Au commencement de l’année 1873, l’île Penikese, une de celles qui font partie de l’archipel Élisabeth, à l’entrée de la baie Buzzard, appartenait à M. Anderson, riche négociant de New-York. M. Agassiz ayant manifesté, dans un de ses ouvrages, le désir d’établir quelque part sur les bords des États de la nouvelle Angleterre, une École d’histoire naturelle spécialement consacrée à l’étude des animaux marins, M. Anderson écrivit au grand ichthyologiste pour mettre à sa disposition la propriété de ce charmant domaine, dont la valeur était estimée à 2 500 000 francs. Ce généreux donateur, comme on en trouve si peu de ce côté de l’Atlantique, ajoutait à son présent, plus que princier, une somme de 1 250 000 francs en espèces pour construire l’École d’histoire naturelle, et il priait M. Agassiz de vouloir bien en être le fondateur.

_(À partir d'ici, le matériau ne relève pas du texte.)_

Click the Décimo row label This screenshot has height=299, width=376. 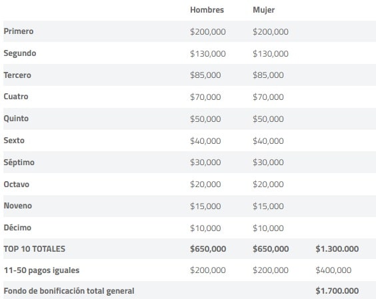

L’École d’histoire naturelle Anderson, dirigée par M. Agassiz.

Agassiz, qui avait refusé la direction du Muséum d’histoire naturelle de Paris, proposée par Napoléon III, son ancien élève, répondit favorablement à une offre si inattendue, si honorable, tant pour l’homme généreux qui la faisait que pour le savant qui en était l’objet. Il mit cependant à son adhésion une condition formelle. Il exigea que l’ancien propriétaire de l’île Penikese conservât une maison de campagne dans une presqu’île qui en fait partie.

M. Anderson ayant souscrit volontiers à cette obligation, un acte en règle de donation fut rédigé et remis à M. Agassiz par M. Anderson en personne. C’est alors seulement que ces deux hommes, dont le nom ne sera point séparé dans l’histoire des sciences, se serrèrent la main pour la première fois, car jusqu’alors ils étaient parfaitement étrangers l’un à l’autre.

Aussitôt cette cérémonie essentielle accomplie, on se mit à l’œuvre pour construire les bâtiments destinés aux élèves, aux collections, aux laboratoires et aux professeurs.

Les constructions, terminées en temps utile pour que les cours de l’été 1873 aient commencé en juillet, sont simples et commodes ; elles sont assez vastes pour recevoir une cinquantaine d’élèves, nombre qui a été considéré comme largement suffisant. Elles se composent d’un édifice à un seul étage, dans le rez-de-chaussée duquel ont été placés les laboratoires et les amphithéâtres. Une aile a été réservée pour le logement du directeur et du corps enseignant.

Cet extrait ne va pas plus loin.